EXCERPTED DATA:
==================================================

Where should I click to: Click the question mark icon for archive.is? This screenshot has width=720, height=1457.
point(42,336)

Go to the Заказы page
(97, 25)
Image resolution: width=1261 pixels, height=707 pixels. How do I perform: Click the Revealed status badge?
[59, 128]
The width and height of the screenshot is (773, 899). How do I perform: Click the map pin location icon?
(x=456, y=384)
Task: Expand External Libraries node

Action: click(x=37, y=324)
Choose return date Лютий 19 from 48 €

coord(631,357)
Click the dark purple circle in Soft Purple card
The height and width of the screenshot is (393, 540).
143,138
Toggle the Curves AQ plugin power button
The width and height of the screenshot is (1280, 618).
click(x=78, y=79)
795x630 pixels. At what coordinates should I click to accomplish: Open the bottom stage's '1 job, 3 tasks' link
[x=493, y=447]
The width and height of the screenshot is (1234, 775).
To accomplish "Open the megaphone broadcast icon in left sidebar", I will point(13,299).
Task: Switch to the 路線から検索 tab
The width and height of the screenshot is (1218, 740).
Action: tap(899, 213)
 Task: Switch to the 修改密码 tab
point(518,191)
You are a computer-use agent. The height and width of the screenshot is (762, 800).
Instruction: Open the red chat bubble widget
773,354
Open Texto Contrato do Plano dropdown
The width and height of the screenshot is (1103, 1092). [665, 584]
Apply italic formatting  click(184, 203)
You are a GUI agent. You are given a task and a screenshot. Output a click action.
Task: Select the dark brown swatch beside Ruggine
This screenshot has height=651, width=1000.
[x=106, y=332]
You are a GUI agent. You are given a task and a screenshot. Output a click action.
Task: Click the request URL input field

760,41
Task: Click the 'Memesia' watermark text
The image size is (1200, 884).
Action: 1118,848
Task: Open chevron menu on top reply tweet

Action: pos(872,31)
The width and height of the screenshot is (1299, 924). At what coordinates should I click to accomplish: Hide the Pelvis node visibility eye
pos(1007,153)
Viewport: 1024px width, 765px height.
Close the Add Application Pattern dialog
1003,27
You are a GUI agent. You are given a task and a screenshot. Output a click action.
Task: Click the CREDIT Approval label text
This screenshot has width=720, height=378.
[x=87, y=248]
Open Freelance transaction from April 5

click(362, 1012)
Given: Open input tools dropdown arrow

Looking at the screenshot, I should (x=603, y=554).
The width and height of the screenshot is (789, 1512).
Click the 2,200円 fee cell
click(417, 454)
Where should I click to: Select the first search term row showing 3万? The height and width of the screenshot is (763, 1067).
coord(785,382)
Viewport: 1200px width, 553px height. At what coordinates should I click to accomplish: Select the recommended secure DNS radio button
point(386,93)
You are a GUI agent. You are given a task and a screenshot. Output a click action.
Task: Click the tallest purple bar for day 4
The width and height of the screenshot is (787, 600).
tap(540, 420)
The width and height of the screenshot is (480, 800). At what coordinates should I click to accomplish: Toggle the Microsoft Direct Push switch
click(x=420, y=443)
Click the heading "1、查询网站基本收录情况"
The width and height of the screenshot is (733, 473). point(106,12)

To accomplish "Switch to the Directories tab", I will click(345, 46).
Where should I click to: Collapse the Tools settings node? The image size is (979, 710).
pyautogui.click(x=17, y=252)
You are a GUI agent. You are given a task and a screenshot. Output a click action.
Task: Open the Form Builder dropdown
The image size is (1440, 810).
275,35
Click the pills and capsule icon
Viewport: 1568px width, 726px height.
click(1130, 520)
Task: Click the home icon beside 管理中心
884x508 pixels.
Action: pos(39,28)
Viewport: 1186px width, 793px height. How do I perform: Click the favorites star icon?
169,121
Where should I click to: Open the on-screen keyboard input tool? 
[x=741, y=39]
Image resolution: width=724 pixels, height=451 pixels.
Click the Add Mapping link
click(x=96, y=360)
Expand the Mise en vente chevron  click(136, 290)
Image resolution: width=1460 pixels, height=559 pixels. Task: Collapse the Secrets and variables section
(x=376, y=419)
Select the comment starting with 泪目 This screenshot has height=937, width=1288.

==================================================

YOUR INSTRUCTIONS: Output every record in full, exactly as it was given.

RESULT OF THIS TASK:
Where should I click to: Click the question mark icon for archive.is? This screenshot has width=720, height=1457.
point(42,336)

Go to the Заказы page
(97, 25)
Image resolution: width=1261 pixels, height=707 pixels. How do I perform: Click the Revealed status badge?
[59, 128]
The width and height of the screenshot is (773, 899). How do I perform: Click the map pin location icon?
(x=456, y=384)
Task: Expand External Libraries node

Action: click(x=37, y=324)
Choose return date Лютий 19 from 48 €

coord(631,357)
Click the dark purple circle in Soft Purple card
The height and width of the screenshot is (393, 540).
143,138
Toggle the Curves AQ plugin power button
The width and height of the screenshot is (1280, 618).
click(x=78, y=79)
795x630 pixels. At what coordinates should I click to accomplish: Open the bottom stage's '1 job, 3 tasks' link
[x=493, y=447]
The width and height of the screenshot is (1234, 775).
To accomplish "Open the megaphone broadcast icon in left sidebar", I will point(13,299).
Task: Switch to the 路線から検索 tab
The width and height of the screenshot is (1218, 740).
Action: tap(899, 213)
 Task: Switch to the 修改密码 tab
point(518,191)
You are a computer-use agent. The height and width of the screenshot is (762, 800).
Instruction: Open the red chat bubble widget
773,354
Open Texto Contrato do Plano dropdown
The width and height of the screenshot is (1103, 1092). [665, 584]
Apply italic formatting  click(184, 203)
You are a GUI agent. You are given a task and a screenshot. Output a click action.
Task: Select the dark brown swatch beside Ruggine
This screenshot has height=651, width=1000.
[x=106, y=332]
You are a GUI agent. You are given a task and a screenshot. Output a click action.
Task: Click the request URL input field

760,41
Task: Click the 'Memesia' watermark text
The image size is (1200, 884).
Action: 1118,848
Task: Open chevron menu on top reply tweet

Action: pos(872,31)
The width and height of the screenshot is (1299, 924). At what coordinates should I click to accomplish: Hide the Pelvis node visibility eye
pos(1007,153)
Viewport: 1024px width, 765px height.
Close the Add Application Pattern dialog
1003,27
You are a GUI agent. You are given a task and a screenshot. Output a click action.
Task: Click the CREDIT Approval label text
This screenshot has width=720, height=378.
[x=87, y=248]
Open Freelance transaction from April 5

click(362, 1012)
Given: Open input tools dropdown arrow

Looking at the screenshot, I should (x=603, y=554).
The width and height of the screenshot is (789, 1512).
Click the 2,200円 fee cell
click(417, 454)
Where should I click to: Select the first search term row showing 3万? The height and width of the screenshot is (763, 1067).
coord(785,382)
Viewport: 1200px width, 553px height. At what coordinates should I click to accomplish: Select the recommended secure DNS radio button
point(386,93)
You are a GUI agent. You are given a task and a screenshot. Output a click action.
Task: Click the tallest purple bar for day 4
The width and height of the screenshot is (787, 600).
tap(540, 420)
The width and height of the screenshot is (480, 800). At what coordinates should I click to accomplish: Toggle the Microsoft Direct Push switch
click(x=420, y=443)
Click the heading "1、查询网站基本收录情况"
The width and height of the screenshot is (733, 473). point(106,12)

To accomplish "Switch to the Directories tab", I will click(345, 46).
Where should I click to: Collapse the Tools settings node? The image size is (979, 710).
pyautogui.click(x=17, y=252)
You are a GUI agent. You are given a task and a screenshot. Output a click action.
Task: Open the Form Builder dropdown
The image size is (1440, 810).
275,35
Click the pills and capsule icon
Viewport: 1568px width, 726px height.
click(1130, 520)
Task: Click the home icon beside 管理中心
884x508 pixels.
Action: pos(39,28)
Viewport: 1186px width, 793px height. How do I perform: Click the favorites star icon?
169,121
Where should I click to: Open the on-screen keyboard input tool? 
[x=741, y=39]
Image resolution: width=724 pixels, height=451 pixels.
Click the Add Mapping link
click(x=96, y=360)
Expand the Mise en vente chevron  click(136, 290)
Image resolution: width=1460 pixels, height=559 pixels. Task: Collapse the Secrets and variables section
(x=376, y=419)
Select the comment starting with 泪目 This screenshot has height=937, width=1288.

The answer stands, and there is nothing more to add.